Page -
________

# Suicide and Rescues



## Zeeva (Aug 10, 2010)

I saw this on another dog forum...

Animal rights executive, 62, found dead in her garage alongside the bodies of 31 dogs she had helped to rescue

http://www.dailymail...ped-rescue.html

What do you think of this article?

I know many of us have thought about our pets once we die; have made arrangements for them if death were to suddenly occur. But what do you do with your pets if you're in such a state of mind and have so many? What do you do if you can't find suitable homes for them?


----------



## Stevenzachsmom (Mar 3, 2008)

Couldn't get your link to work. Try this one maybe.

Animal rights activist, 31 of her dogs found dead in garage - NY Daily News

Sad story all the way around. I got blasted last time I gave an opinion on suicide. Since the death of 31 dogs was involved, it's best I keep my mouth shut.


----------



## blehmannwa (Jan 11, 2011)

Sad for all involved and not something that I wish to dwell on. Sometimes there is a very thin line between hoarding and rescue.


----------



## Sunflowers (Feb 17, 2012)

Downer topic. 

Not what I come here for.


----------



## redandgold (Jul 2, 2013)

I can't empathize. I wouldn't harm my Molly just because I was depressed.


----------



## KatsMuse (Jun 5, 2012)

Sunflowers said:


> Downer topic.
> 
> Not what I come here for.


Sorry. I'm not getting involved in it either.

Kat


----------



## wolfy dog (Aug 1, 2012)

Zeeva, I hope you'll try to find more positive articles that will brighten your day. Call it denial but articles like these I don't read as there is nothing I can do about it or learn from it. Most likely this person was mentally ill; how else would you have 31 dogs? I am always suspicious of "rescues" (too militant and distrusting of potential adopters) and prefer referring people to the local Humane Societies. Many "rescuers" need rescuing themselves.


----------



## JakodaCD OA (May 14, 2000)

all I can say is , this is so very very sad


----------



## redandgold (Jul 2, 2013)

wolfy dog said:


> Zeeva, I hope you'll try to find more positive articles that will brighten your day. Call it denial but articles like these I don't read as there is nothing I can do about it or learn from it. Most likely this person was mentally ill; how else would you have 31 dogs? I am always suspicious of "rescues" (too militant and distrusting of potential adopters) and prefer referring people to the local Humane Societies. Many "rescuers" need rescuing themselves.


I know that type. When I got my white cat, Natasha, they actually asked questions about how big the garden was.

I live in a rural area with plenty of woodlands but noooooo can't have that moggy because I don't own an acre long field.

________

Entries -
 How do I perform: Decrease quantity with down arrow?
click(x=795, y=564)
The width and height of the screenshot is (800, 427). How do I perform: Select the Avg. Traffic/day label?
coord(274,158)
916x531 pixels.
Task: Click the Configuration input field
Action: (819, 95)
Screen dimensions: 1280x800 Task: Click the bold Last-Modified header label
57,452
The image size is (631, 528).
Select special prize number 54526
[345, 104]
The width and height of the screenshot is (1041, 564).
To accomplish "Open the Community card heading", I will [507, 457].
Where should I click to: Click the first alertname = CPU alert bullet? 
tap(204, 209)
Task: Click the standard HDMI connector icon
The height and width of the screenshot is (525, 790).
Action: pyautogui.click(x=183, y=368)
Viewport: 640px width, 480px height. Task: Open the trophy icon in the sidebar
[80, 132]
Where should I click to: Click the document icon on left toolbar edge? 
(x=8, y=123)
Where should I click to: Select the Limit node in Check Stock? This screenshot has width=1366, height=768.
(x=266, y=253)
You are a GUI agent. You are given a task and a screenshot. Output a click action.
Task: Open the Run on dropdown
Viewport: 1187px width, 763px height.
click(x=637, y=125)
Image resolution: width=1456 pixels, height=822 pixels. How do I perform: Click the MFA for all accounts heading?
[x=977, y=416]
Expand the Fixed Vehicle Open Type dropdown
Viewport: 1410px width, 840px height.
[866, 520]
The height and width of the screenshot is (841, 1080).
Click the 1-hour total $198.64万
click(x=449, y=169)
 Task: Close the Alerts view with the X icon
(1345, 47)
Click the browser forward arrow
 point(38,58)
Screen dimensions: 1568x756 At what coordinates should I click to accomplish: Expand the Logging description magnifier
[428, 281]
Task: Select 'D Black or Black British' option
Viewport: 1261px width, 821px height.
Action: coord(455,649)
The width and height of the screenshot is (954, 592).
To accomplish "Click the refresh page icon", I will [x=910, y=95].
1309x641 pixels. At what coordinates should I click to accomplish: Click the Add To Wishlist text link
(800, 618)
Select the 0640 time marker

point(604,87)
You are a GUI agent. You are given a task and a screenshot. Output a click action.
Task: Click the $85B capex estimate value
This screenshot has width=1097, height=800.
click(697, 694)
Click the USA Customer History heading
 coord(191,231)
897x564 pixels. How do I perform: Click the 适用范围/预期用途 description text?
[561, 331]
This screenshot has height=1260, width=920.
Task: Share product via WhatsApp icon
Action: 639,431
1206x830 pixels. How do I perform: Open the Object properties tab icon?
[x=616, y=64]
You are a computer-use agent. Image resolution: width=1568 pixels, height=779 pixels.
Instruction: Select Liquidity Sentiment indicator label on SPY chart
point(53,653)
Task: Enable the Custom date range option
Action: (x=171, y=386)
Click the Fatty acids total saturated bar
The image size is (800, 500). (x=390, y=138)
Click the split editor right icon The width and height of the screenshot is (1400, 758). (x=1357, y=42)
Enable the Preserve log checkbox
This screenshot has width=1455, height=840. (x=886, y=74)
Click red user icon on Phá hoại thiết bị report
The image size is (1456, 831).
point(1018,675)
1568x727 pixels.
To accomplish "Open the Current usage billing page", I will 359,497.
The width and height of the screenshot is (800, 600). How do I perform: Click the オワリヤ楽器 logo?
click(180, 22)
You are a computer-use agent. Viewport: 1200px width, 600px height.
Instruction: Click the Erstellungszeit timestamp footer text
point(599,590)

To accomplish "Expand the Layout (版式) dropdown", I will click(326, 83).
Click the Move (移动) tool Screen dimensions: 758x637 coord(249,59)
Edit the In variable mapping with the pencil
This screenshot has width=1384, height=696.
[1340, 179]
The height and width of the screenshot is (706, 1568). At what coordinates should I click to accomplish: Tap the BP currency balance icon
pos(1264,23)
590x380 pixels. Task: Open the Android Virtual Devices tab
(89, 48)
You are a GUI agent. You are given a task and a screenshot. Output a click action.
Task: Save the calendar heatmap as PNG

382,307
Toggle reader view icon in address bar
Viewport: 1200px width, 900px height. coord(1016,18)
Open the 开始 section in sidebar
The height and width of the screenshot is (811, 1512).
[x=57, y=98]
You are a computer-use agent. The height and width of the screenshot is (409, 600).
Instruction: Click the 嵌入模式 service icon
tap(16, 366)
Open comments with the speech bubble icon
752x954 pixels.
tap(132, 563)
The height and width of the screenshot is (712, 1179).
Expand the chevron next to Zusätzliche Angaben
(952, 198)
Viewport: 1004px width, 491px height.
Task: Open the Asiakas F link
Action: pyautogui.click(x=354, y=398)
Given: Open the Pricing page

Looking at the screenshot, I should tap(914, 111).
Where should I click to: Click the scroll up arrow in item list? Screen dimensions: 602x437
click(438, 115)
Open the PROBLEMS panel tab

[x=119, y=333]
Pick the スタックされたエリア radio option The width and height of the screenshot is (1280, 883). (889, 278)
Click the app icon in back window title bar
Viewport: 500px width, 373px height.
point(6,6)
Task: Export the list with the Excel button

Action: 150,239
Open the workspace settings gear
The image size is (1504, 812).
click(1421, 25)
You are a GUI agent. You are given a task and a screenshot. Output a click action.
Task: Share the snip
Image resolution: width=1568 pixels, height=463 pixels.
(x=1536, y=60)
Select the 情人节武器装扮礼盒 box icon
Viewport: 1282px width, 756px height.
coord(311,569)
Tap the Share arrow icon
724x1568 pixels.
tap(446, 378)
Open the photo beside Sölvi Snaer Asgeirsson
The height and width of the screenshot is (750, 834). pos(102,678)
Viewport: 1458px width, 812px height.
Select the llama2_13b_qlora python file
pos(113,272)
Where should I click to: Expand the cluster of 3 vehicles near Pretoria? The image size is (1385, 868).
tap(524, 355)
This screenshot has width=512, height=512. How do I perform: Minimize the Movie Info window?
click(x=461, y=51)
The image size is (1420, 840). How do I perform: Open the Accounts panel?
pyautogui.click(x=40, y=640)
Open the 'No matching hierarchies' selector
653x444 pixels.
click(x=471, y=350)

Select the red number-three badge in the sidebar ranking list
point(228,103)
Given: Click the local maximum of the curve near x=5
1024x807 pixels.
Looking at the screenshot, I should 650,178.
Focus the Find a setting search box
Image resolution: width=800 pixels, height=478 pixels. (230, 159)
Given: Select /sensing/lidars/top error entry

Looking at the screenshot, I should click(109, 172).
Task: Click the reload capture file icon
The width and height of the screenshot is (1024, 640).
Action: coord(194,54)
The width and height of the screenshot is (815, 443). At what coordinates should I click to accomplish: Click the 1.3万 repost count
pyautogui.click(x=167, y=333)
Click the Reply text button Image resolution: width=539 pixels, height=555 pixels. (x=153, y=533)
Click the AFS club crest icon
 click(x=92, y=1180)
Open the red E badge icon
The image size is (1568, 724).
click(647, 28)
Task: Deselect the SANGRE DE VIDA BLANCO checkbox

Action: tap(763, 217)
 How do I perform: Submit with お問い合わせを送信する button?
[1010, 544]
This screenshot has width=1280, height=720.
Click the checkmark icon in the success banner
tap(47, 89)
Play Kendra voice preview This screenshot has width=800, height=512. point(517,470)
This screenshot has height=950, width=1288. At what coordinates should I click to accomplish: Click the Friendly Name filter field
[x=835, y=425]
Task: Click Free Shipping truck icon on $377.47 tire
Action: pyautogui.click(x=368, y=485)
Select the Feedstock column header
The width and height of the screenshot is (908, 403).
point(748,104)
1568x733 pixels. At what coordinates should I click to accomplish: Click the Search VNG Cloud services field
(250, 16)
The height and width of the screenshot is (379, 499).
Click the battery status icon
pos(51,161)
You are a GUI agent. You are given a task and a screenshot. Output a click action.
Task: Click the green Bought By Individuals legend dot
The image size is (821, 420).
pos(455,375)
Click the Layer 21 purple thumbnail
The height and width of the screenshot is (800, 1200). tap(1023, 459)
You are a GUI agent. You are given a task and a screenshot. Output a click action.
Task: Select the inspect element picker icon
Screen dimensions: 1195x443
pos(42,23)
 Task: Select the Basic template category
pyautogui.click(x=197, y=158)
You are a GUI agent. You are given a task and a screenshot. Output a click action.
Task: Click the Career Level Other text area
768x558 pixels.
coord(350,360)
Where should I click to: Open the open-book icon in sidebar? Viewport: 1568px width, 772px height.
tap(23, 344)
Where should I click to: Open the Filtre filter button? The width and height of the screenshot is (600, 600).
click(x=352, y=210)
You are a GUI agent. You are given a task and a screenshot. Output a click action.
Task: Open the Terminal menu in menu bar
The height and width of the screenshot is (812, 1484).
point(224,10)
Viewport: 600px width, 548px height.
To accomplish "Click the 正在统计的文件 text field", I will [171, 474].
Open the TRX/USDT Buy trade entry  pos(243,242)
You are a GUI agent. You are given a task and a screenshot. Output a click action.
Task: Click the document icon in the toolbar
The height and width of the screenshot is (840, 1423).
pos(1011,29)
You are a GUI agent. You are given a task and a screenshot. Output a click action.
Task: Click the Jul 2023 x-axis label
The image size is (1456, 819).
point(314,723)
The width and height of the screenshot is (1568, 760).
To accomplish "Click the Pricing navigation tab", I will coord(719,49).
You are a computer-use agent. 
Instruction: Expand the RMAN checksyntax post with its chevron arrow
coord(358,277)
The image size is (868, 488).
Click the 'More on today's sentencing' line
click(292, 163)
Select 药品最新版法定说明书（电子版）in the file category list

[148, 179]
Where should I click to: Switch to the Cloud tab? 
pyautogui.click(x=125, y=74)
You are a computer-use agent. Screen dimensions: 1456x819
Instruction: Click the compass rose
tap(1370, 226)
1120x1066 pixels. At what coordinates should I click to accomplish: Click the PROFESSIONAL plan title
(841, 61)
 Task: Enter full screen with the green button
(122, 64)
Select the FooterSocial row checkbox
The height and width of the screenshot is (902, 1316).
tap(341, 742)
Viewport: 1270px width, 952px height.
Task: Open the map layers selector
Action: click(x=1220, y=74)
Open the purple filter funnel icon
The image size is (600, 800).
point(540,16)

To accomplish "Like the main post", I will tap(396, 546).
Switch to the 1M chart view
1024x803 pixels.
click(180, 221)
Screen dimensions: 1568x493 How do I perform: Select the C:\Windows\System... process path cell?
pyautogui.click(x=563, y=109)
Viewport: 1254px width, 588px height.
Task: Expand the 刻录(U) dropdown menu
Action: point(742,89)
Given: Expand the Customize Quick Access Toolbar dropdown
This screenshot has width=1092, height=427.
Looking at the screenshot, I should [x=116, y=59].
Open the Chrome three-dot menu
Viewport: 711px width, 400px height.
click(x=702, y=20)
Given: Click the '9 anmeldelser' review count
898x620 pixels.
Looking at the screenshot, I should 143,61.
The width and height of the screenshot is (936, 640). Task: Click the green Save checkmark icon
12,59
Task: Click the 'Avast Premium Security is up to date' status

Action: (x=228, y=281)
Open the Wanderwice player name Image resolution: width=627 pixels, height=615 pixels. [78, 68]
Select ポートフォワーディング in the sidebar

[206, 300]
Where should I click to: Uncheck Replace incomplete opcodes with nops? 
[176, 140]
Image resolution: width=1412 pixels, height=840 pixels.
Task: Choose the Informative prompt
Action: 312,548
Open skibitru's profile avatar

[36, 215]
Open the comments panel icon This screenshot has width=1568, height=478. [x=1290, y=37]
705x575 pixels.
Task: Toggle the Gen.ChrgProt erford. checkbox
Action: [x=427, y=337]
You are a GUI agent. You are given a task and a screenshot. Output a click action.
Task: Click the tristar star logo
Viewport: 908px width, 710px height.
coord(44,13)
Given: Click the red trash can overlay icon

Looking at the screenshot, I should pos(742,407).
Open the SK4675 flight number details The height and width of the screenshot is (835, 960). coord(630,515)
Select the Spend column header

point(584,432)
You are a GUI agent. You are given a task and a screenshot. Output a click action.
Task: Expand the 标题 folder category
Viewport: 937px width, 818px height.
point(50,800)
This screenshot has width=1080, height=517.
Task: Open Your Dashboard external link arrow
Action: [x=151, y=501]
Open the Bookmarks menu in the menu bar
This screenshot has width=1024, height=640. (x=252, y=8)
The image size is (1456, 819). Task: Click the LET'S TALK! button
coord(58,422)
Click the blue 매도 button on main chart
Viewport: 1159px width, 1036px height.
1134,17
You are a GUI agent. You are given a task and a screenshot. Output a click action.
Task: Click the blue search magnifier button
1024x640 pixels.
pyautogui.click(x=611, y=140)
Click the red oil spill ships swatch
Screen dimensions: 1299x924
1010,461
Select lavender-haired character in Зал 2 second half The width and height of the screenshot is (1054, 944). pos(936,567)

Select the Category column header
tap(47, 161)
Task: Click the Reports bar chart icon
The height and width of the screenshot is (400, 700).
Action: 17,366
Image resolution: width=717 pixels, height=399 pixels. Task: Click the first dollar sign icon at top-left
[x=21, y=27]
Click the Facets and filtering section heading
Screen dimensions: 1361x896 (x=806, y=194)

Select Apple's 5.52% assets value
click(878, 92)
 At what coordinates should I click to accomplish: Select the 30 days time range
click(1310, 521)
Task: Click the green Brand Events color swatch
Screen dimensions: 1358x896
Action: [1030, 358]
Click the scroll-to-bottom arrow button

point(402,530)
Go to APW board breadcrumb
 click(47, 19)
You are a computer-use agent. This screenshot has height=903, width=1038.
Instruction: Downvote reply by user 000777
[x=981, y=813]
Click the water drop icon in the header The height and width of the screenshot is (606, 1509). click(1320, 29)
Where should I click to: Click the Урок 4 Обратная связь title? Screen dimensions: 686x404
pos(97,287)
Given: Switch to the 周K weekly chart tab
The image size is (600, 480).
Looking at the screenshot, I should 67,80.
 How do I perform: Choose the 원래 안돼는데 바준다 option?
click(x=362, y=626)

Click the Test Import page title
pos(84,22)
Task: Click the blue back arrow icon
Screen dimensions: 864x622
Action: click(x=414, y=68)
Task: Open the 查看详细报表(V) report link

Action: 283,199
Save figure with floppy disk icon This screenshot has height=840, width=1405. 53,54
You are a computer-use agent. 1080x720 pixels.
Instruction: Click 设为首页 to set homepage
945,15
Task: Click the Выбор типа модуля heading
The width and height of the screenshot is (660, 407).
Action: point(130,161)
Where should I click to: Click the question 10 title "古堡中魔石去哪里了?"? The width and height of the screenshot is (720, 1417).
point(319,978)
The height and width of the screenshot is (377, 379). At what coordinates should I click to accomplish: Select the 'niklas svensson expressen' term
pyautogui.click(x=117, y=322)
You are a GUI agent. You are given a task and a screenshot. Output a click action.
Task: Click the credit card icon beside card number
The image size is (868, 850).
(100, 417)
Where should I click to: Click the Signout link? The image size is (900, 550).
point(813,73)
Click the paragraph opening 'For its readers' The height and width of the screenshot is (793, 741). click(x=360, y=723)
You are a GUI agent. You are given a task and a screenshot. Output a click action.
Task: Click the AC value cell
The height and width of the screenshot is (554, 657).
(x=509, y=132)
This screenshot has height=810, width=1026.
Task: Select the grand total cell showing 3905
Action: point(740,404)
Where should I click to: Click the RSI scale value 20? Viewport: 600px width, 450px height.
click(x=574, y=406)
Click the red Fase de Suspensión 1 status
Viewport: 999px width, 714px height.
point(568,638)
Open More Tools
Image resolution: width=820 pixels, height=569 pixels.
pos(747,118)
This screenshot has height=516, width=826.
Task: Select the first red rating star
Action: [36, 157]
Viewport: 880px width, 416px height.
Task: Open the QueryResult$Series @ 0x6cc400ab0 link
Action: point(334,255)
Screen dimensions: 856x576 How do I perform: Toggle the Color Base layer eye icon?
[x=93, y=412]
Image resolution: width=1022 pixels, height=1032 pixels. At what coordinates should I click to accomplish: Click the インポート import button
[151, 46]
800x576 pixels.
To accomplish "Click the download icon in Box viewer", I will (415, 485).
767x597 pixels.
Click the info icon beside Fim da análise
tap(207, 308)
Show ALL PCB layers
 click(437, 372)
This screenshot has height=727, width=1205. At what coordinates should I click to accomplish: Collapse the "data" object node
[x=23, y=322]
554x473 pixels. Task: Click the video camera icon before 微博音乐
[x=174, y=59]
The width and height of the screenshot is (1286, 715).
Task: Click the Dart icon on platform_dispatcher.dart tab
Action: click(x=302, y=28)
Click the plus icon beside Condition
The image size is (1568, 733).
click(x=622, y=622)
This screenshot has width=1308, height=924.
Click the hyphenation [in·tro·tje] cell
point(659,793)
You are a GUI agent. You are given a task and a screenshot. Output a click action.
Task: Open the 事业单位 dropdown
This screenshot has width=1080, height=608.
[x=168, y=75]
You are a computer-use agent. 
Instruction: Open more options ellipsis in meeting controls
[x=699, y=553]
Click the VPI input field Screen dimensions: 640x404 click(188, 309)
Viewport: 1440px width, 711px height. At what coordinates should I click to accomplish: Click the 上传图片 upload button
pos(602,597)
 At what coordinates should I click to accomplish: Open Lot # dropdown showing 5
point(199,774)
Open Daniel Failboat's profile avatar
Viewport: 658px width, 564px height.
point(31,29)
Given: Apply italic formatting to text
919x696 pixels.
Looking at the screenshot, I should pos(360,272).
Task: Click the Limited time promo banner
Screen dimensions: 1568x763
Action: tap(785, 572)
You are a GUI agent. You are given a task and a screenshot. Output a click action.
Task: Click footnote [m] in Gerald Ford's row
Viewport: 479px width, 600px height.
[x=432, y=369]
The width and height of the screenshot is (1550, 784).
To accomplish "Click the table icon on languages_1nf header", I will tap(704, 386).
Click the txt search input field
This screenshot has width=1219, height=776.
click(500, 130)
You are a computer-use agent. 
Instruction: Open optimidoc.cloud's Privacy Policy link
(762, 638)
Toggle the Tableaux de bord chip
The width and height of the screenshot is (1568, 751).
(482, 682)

________

Direction 1 - In the forum thread about the rescuer found dead with 31 dogs, what was redandgold asked when getting the white cat Natasha?
Direction 2 - Carry on the forum thread about the rescuer found dead with 31 dogs, picking up right after its last post.

Expected output 1 - How big the garden was.

Expected output 2 -
----------



## Nikitta (Nov 10, 2011)

Sad Zeeva Very sad


----------



## Syaoransbear (Sep 25, 2008)

What an idiot. Find homes for your animals and any dependents first before you exit out of life. It's the least you can do considering the grief you are about to cause them. They would have been better off in a high kill shelter. At least the juice there is painless. Being very slowly suffocated by the exhaust from a running vehicle is a horribly unpleasant way to die, and these dogs were probably freaking out trying to escape while she was comfortably conked out with pills and didn't have to experience the hours of slow suffocation. I feel sick imagining the panic and pain these animals went through from slowly suffocating.

I have all the compassion and understanding in the world for suicidal people because I'm one of them, but you have obligations when you take on animals. Then your life is no longer only yours and you don't get to take it. If you have any animals you have an obligation to secure homes for them first before you get to kill yourself. Until then you have a responsibility to keep enduring life for the sake of your animals. If you can't find homes, you have to keep enduring life until they die from old age. Even if you don't want to, even if you don't think you can, even if it's unbearable, you *have* to. You just have to. It's the responsibility you agreed to by taking on a dependent.


----------



## doggiedad (Dec 2, 2007)

friends of mine had 25 dogs. they had the land, big house and 2 vehicles that could hold the dogs and they could afford them. they didn't appear
to have mental issues but then again they had 25 well taken care of dogs,
lol.



wolfy dog said:


> Zeeva, I hope you'll try to find more positive articles that will brighten your day. Call it denial but articles like these I don't read as there is nothing I can do about it or learn from it.
> 
> >>>>> Most likely this person was mentally ill; how else would you have 31 dogs? <<<<<
> 
> I am always suspicious of "rescues" (too militant and distrusting of potential adopters) and prefer referring people to the local Humane Societies. Many "rescuers" need rescuing themselves.


----------



## wolfy dog (Aug 1, 2012)

doggiedad said:


> friends of mine had 25 dogs. they had the land, big house and 2 vehicles that could hold the dogs and they could afford them. they didn't appear
> to have mental issues but then again they had 25 well taken care of dogs,
> lol.


...but where did they find the time for the dogs?


----------



## Tiffseagles (May 12, 2010)

wolfy dog said:


> ...but where did they find the time for the dogs?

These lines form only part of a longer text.